Discipline is different, it’s consistent. Discipline does the work when motivation isn’t there. It helps us to keep moving forward.
When we rely on motivation, our performance comes and goes, and we risk falling back into old habits. When we build discipline, our performance remains steady.
Athletes who progress to increase their performance, like completing half-marathons to marathons, become more internally motivated by their personal development and more joyful of the activity, instead of focusing on external rewards. It means, that motivation can be cultivated with time and progress.
Find a quiet place, and make yourself comfortable. Take 15 to 30 minutes each day by breathing deeply until you feel calm and relaxed. Now, immerse your mind into a competitive environment. Try to use all your senses and picture yourself achieving your goals. Imagine difficult challenge, where you struggle and overcome occurring obstacles. Feel the positive side of ambition and strength. See yourself achieving your dreams, performing your best and being in flow. Remember, if it’s possible in your imagination, you can accomplish that in reality.
4. Improve your focus
Control your attention for longer periods of time. By practicing it daily, you will be able to easily let go of any unwanted thought. As you concentrate on the selected task, you leave less room for the negative thoughts to come. As a reward, you’ll be used to stay strong under any conditions.

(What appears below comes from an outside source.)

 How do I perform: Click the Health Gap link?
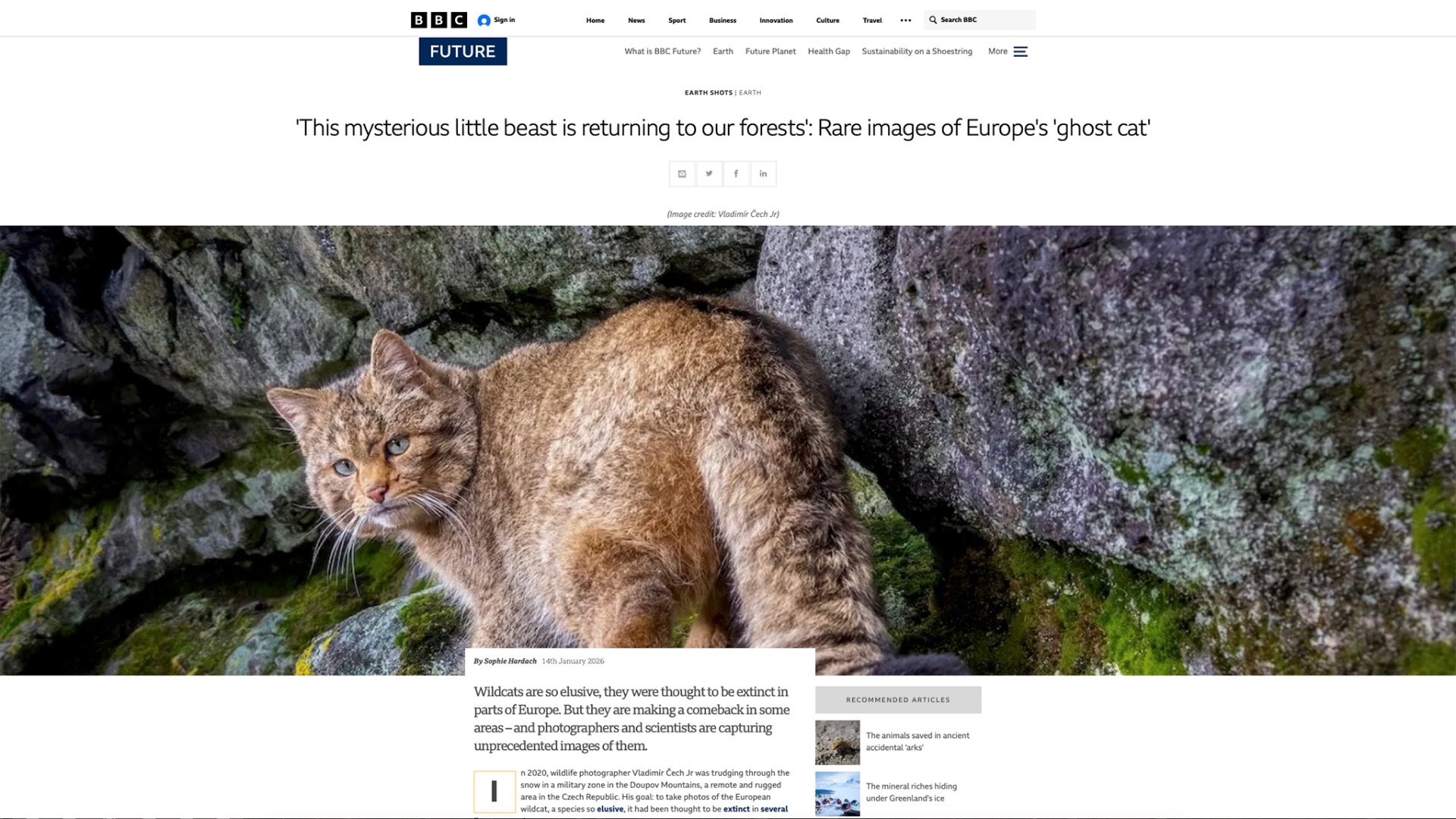[829, 52]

Remember, brain training is as challenging, as all the physical workouts you do.
5. Positive self-talk
Your inner voice can guide you toward a positive outcome. An athlete must control his emotions to perform well during an event. When you feel pain, your inner voice can be very discouraging, because it tries to avoid difficulties. Positive self-talk is needed in these kind of moments. You have to be ready for long and uncomfortable competitions. Master your inner voice to become mentally tougher, because at the end of the day, it makes a difference – you either win or give up.
6. Get out of your comfort zone
Expose yourself to discomfort and uncertainty. By training in unenviable situations, you’re developing your toughness. The more you can embrace discomfort in your training sessions, the better you perform in a competitive environment.
On top of that, it will help you to build a stronger discipline and increase the ability to fight through the “unmotivated” times.
After months of progressively transforming and challenging your body, your performance will increase. You will be able to use more oxygen while running, it will be easier to maintain the pace, and your body will be leaner, fitter and stronger. You will be more mentally tough, more extroverted, and less neurotic.
Intrinsic motivation will increase, which means you will be more driven by internal rewards, rather than external ones. Your mindset will be constantly transformed by the challenges you put your body through, and you will be more growth-oriented.